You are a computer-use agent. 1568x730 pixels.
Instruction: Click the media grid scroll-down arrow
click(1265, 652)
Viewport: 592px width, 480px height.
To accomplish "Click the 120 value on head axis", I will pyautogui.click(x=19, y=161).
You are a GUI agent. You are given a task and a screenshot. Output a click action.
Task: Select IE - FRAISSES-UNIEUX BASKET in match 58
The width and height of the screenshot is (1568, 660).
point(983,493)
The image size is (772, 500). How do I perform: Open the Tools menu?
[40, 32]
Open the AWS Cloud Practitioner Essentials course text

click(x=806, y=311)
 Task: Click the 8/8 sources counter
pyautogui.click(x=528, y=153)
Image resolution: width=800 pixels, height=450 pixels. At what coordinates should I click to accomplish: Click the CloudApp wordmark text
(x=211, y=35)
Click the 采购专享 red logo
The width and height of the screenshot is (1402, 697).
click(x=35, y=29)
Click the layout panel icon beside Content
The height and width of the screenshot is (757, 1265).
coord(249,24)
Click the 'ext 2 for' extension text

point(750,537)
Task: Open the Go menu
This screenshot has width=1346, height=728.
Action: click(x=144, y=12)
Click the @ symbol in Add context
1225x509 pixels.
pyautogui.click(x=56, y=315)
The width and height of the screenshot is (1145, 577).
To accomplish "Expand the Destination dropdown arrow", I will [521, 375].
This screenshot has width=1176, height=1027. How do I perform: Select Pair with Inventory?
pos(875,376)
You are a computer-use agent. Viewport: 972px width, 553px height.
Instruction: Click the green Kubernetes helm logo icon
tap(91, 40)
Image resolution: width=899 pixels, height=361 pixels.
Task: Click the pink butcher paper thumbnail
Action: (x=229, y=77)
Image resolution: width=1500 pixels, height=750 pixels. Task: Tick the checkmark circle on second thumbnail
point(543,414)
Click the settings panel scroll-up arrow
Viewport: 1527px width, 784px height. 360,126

_ _ _ _ _

• _Aim of the exercise_: Reproduce the material above precisely, omitting nothing.

• _The completed task_:
You are a computer-use agent. 1568x730 pixels.
Instruction: Click the media grid scroll-down arrow
click(1265, 652)
Viewport: 592px width, 480px height.
To accomplish "Click the 120 value on head axis", I will pyautogui.click(x=19, y=161).
You are a GUI agent. You are given a task and a screenshot. Output a click action.
Task: Select IE - FRAISSES-UNIEUX BASKET in match 58
The width and height of the screenshot is (1568, 660).
point(983,493)
The image size is (772, 500). How do I perform: Open the Tools menu?
[40, 32]
Open the AWS Cloud Practitioner Essentials course text

click(x=806, y=311)
 Task: Click the 8/8 sources counter
pyautogui.click(x=528, y=153)
Image resolution: width=800 pixels, height=450 pixels. At what coordinates should I click to accomplish: Click the CloudApp wordmark text
(x=211, y=35)
Click the 采购专享 red logo
The width and height of the screenshot is (1402, 697).
click(x=35, y=29)
Click the layout panel icon beside Content
The height and width of the screenshot is (757, 1265).
coord(249,24)
Click the 'ext 2 for' extension text

point(750,537)
Task: Open the Go menu
This screenshot has width=1346, height=728.
Action: click(x=144, y=12)
Click the @ symbol in Add context
1225x509 pixels.
pyautogui.click(x=56, y=315)
The width and height of the screenshot is (1145, 577).
To accomplish "Expand the Destination dropdown arrow", I will [521, 375].
This screenshot has width=1176, height=1027. How do I perform: Select Pair with Inventory?
pos(875,376)
You are a computer-use agent. Viewport: 972px width, 553px height.
Instruction: Click the green Kubernetes helm logo icon
tap(91, 40)
Image resolution: width=899 pixels, height=361 pixels.
Task: Click the pink butcher paper thumbnail
Action: (x=229, y=77)
Image resolution: width=1500 pixels, height=750 pixels. Task: Tick the checkmark circle on second thumbnail
point(543,414)
Click the settings panel scroll-up arrow
Viewport: 1527px width, 784px height. 360,126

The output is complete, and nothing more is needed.